### Required action
Only the lines of the data below from the one with "Where should I click to: Toggle" through the one with "has width=654, height=382." are wanted. Repeat them exactly.

### Data for review

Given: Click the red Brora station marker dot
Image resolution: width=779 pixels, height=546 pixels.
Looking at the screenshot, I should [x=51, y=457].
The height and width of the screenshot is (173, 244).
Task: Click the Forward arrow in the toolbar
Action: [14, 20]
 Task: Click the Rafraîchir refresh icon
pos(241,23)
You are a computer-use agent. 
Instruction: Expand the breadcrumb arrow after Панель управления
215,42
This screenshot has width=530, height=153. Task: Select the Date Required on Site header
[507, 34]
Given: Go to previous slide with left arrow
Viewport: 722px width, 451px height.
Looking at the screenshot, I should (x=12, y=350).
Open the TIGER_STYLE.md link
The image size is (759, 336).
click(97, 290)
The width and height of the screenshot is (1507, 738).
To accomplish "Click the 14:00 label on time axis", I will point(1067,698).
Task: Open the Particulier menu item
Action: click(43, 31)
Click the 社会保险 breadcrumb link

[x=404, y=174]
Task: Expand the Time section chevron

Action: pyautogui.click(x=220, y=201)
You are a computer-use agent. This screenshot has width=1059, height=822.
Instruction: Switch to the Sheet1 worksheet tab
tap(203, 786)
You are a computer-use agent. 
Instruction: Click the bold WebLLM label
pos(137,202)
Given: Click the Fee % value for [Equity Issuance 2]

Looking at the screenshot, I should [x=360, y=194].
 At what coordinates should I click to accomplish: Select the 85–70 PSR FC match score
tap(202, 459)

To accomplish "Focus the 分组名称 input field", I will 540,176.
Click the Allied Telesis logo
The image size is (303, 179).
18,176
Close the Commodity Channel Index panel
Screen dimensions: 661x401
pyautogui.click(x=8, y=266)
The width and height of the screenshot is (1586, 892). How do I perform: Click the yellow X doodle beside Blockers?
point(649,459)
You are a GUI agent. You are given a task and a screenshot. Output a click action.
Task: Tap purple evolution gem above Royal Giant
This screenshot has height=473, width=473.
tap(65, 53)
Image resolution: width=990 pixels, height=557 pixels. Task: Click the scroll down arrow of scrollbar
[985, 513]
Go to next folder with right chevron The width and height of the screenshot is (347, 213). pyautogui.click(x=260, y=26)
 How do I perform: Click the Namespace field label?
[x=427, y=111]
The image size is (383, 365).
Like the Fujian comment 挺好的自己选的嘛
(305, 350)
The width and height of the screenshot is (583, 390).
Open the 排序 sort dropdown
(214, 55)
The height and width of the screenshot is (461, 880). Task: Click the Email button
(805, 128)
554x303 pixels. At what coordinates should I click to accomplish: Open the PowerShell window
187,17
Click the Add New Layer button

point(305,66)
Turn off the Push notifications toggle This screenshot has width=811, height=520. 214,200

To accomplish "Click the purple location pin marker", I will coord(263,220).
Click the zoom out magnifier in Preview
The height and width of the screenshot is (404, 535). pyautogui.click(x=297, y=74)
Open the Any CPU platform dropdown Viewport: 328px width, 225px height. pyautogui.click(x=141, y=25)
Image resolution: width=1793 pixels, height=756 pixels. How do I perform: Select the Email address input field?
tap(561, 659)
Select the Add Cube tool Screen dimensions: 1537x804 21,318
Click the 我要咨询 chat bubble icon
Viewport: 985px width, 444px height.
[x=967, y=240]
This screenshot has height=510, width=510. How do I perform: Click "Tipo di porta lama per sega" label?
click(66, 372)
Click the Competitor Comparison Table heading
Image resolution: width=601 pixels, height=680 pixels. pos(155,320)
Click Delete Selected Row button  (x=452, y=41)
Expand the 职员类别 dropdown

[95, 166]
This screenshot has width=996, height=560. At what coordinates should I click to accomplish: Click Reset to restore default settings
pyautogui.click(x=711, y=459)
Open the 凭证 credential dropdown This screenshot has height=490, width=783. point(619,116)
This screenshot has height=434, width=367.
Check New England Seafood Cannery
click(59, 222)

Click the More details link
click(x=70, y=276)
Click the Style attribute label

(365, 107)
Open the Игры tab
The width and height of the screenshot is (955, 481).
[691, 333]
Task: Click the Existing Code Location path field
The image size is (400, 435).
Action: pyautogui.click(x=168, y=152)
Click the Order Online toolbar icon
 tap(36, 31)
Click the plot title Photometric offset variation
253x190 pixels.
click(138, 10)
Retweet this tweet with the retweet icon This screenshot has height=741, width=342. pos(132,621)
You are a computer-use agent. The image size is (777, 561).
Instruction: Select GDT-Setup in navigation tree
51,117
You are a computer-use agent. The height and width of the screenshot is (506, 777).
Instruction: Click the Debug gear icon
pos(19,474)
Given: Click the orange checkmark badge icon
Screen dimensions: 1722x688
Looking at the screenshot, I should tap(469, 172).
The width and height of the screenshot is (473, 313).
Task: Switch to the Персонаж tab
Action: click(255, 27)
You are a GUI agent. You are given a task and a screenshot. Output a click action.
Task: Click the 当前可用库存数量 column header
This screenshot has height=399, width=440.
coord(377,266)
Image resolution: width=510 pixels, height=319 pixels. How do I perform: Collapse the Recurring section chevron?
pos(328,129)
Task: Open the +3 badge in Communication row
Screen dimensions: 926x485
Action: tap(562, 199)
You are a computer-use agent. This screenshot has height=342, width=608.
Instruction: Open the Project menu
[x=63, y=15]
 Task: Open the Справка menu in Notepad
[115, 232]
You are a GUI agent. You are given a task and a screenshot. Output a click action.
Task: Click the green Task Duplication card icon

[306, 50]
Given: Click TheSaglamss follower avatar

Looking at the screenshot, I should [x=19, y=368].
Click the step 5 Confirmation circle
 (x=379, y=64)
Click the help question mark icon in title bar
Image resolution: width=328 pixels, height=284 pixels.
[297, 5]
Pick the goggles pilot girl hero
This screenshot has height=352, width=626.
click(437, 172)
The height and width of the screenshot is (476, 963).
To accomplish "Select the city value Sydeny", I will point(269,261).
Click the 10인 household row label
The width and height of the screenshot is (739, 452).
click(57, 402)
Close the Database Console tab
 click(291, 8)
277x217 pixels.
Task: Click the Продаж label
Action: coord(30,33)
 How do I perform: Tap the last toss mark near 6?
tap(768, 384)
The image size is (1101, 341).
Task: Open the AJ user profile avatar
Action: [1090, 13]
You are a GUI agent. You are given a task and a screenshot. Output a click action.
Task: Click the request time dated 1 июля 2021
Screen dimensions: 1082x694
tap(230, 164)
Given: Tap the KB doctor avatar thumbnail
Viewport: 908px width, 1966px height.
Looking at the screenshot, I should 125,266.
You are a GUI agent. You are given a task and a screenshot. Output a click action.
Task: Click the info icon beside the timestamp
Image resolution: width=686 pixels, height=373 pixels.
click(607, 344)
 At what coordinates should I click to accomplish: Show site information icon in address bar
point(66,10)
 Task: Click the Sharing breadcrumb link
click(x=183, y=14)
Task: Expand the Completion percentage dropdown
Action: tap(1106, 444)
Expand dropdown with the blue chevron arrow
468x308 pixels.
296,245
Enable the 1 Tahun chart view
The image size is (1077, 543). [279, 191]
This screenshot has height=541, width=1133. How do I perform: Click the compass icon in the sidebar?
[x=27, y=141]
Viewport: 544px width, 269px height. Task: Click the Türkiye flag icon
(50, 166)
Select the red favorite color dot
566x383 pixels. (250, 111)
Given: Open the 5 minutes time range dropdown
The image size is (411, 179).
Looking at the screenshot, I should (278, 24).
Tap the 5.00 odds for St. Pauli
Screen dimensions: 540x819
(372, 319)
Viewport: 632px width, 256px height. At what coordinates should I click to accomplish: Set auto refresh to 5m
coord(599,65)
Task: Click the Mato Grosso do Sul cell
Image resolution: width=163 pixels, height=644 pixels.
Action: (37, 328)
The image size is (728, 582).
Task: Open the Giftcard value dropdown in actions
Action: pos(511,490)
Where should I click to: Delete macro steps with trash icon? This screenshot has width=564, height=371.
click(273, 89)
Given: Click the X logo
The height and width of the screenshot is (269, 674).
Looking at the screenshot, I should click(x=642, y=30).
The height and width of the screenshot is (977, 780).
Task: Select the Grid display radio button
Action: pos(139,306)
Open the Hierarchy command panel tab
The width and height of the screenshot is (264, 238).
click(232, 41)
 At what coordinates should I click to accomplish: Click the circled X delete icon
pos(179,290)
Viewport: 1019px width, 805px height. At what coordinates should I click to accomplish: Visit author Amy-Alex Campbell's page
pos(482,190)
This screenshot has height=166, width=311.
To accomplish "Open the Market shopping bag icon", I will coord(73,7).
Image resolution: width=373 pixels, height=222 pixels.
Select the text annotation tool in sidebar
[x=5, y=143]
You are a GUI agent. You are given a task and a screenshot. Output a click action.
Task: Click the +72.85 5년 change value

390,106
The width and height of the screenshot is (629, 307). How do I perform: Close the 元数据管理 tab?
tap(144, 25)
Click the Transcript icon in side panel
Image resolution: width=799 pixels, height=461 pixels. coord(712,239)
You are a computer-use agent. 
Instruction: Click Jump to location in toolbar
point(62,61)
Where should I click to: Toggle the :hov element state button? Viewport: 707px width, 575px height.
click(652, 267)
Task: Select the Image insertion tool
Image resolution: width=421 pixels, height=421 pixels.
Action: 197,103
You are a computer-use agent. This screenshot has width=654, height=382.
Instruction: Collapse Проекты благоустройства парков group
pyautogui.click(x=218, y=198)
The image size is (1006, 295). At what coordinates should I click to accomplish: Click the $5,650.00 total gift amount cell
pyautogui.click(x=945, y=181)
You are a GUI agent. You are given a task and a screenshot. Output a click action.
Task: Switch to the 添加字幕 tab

### Exercise response
Where should I click to: Toggle the :hov element state button? Viewport: 707px width, 575px height.
click(652, 267)
Task: Select the Image insertion tool
Image resolution: width=421 pixels, height=421 pixels.
Action: 197,103
You are a computer-use agent. This screenshot has width=654, height=382.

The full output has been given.